- Exercise
Copy the records that follow exactly, leaving nothing out.

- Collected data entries

▶

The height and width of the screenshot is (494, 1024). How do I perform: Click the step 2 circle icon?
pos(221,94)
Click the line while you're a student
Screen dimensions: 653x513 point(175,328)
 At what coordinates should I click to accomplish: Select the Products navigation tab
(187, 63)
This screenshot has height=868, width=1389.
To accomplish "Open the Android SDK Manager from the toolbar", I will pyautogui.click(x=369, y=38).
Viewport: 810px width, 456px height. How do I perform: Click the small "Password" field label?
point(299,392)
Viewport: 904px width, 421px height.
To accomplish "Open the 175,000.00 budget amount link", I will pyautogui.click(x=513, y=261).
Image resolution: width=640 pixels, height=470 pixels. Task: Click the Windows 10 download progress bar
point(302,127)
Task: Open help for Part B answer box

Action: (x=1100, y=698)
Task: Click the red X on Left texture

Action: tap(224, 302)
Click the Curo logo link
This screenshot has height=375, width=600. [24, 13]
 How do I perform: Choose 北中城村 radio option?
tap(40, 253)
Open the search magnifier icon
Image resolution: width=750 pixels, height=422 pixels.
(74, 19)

◀

- Problem solution
The height and width of the screenshot is (494, 1024). How do I perform: Click the step 2 circle icon?
pos(221,94)
Click the line while you're a student
Screen dimensions: 653x513 point(175,328)
 At what coordinates should I click to accomplish: Select the Products navigation tab
(187, 63)
This screenshot has height=868, width=1389.
To accomplish "Open the Android SDK Manager from the toolbar", I will pyautogui.click(x=369, y=38).
Viewport: 810px width, 456px height. How do I perform: Click the small "Password" field label?
point(299,392)
Viewport: 904px width, 421px height.
To accomplish "Open the 175,000.00 budget amount link", I will pyautogui.click(x=513, y=261).
Image resolution: width=640 pixels, height=470 pixels. Task: Click the Windows 10 download progress bar
point(302,127)
Task: Open help for Part B answer box

Action: (x=1100, y=698)
Task: Click the red X on Left texture

Action: tap(224, 302)
Click the Curo logo link
This screenshot has height=375, width=600. [24, 13]
 How do I perform: Choose 北中城村 radio option?
tap(40, 253)
Open the search magnifier icon
Image resolution: width=750 pixels, height=422 pixels.
(74, 19)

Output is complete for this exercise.